Libertad y obligación


Por Marcelo Fernández Pavlovich


La otra vez discutíamos con un amigo sobre la importancia de la participación. Y lo hacíamos respecto a diversos ámbitos -político partidario, sindical, comunal, educacional- que, en última instancia, podrían definirse como políticos en un sentido amplio, aristotélico. El viejo Artistóteles sostenía que el ser humano es un zoon politikón, un animal político, que solamente puede desarrollarse como tal a través de la justa interacción con los miembros de su comunidad, ya que los únicos que pueden vivir fuera de la polis[1] son las bestias o los dioses. De ese mismo concepto es que derivamos el valor de la participación en una sociedad democrática como la que aspiramos.

Hemos escuchado hasta el hartazgo -y coincidimos- que la democracia es, por lo menos, el sistema de gobierno menos malo frente a todos los que el ser humano ha conocido. El problema que tiene esa frase es que no queda demasiado claro a qué tipo de democracia se refiere, ya que no hay una estricta paridad -más bien lo que hay son un lote de diferencias- entre aquella vieja democracia ateniense y ciertos modelos de democracia que se discuten hoy, como el modelo de democracia deliberativa o la llamada democracia liberal de mercado.
== == ==
◆ TRABAJO REQUERIDO
Responde estas preguntas con datos del fragmento sobre libertad y obligación:
1. ¿En qué ámbitos discutían el autor y su amigo sobre la participación?
2. Según Aristóteles, ¿quiénes son los únicos que pueden vivir fuera de la polis?
3. ¿Qué dos modelos de democracia que se discuten hoy menciona el fragmento?
== == ==
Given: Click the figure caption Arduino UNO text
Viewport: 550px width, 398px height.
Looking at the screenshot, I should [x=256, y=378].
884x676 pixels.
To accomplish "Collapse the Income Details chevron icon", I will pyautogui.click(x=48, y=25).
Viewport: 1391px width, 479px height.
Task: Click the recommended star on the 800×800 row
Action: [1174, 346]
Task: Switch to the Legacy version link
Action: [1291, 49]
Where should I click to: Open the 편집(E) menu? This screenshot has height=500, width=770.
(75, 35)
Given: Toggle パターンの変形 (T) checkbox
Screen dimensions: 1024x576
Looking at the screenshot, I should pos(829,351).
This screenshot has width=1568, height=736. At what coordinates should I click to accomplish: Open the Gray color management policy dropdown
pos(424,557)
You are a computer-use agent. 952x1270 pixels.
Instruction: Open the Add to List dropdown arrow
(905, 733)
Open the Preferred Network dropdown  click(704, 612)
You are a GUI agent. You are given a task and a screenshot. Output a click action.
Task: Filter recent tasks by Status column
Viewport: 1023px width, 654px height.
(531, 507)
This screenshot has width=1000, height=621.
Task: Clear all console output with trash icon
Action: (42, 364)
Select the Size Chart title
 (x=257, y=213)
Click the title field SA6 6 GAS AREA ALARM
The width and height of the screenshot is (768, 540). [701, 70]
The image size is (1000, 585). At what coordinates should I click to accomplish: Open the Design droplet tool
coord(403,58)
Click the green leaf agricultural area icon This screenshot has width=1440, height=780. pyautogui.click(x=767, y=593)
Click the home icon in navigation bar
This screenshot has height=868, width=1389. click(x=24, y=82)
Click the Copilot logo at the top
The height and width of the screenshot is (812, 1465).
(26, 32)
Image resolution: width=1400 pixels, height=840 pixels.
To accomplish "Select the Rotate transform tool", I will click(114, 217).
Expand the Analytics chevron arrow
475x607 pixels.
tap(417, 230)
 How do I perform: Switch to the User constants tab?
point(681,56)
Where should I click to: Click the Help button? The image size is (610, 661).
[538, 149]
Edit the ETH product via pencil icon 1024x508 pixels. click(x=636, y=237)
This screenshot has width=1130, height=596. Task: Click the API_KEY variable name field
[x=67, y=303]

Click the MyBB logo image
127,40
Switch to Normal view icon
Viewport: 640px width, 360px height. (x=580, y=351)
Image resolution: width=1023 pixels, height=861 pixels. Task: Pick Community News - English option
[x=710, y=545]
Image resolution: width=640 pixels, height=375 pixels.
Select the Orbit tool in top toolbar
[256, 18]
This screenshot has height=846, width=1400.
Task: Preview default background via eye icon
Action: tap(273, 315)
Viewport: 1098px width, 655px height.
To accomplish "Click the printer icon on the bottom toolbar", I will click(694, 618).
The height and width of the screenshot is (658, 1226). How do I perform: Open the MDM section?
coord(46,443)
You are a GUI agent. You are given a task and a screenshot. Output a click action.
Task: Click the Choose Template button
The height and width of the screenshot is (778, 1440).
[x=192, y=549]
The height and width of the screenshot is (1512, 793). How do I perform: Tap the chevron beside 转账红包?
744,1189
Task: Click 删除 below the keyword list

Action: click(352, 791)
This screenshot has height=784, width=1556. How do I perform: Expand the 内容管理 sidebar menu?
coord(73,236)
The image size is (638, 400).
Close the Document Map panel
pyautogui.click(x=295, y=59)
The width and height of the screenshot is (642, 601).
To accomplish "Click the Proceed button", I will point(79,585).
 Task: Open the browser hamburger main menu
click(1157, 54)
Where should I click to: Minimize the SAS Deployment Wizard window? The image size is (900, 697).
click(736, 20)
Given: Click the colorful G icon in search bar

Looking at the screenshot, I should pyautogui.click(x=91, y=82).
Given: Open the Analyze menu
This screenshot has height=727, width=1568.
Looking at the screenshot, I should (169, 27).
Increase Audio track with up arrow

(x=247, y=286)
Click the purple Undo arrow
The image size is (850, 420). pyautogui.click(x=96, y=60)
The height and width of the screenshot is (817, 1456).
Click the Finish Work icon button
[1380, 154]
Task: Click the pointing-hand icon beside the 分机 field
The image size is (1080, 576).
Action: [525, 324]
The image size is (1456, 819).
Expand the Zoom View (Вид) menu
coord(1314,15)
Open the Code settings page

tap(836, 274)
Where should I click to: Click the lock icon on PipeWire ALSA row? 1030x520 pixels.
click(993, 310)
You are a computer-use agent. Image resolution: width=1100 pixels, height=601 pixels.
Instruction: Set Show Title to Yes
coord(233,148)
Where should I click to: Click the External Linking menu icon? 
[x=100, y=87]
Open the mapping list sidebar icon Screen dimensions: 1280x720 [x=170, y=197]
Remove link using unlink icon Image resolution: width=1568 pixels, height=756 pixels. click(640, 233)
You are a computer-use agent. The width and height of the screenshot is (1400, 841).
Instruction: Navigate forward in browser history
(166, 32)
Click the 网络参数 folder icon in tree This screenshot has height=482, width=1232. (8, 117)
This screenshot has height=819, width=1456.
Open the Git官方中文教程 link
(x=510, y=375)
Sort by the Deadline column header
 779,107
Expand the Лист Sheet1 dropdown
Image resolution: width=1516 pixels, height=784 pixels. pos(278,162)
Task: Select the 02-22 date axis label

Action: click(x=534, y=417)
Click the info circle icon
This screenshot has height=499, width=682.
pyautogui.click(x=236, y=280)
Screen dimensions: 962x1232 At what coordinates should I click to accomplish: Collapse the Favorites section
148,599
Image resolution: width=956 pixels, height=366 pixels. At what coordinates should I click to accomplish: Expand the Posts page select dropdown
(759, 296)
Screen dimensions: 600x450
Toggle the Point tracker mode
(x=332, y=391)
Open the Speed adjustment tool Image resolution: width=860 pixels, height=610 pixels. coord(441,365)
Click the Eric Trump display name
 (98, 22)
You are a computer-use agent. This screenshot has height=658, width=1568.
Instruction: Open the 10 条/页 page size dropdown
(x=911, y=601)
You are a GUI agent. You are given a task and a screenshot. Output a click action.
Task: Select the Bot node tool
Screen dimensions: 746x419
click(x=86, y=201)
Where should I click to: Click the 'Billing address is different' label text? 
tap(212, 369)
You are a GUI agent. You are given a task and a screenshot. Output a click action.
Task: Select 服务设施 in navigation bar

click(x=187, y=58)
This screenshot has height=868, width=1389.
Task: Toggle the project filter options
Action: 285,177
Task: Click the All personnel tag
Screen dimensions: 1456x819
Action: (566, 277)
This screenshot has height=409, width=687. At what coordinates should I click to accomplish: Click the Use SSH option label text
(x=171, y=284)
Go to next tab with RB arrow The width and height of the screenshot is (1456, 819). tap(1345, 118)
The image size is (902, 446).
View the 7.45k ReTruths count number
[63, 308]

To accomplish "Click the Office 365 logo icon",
== == ==
◆ RESPUESTA CORRECTA
1. En los ámbitos político partidario, sindical, comunal y educacional.
2. Las bestias o los dioses.
3. El modelo de democracia deliberativa y la llamada democracia liberal de mercado.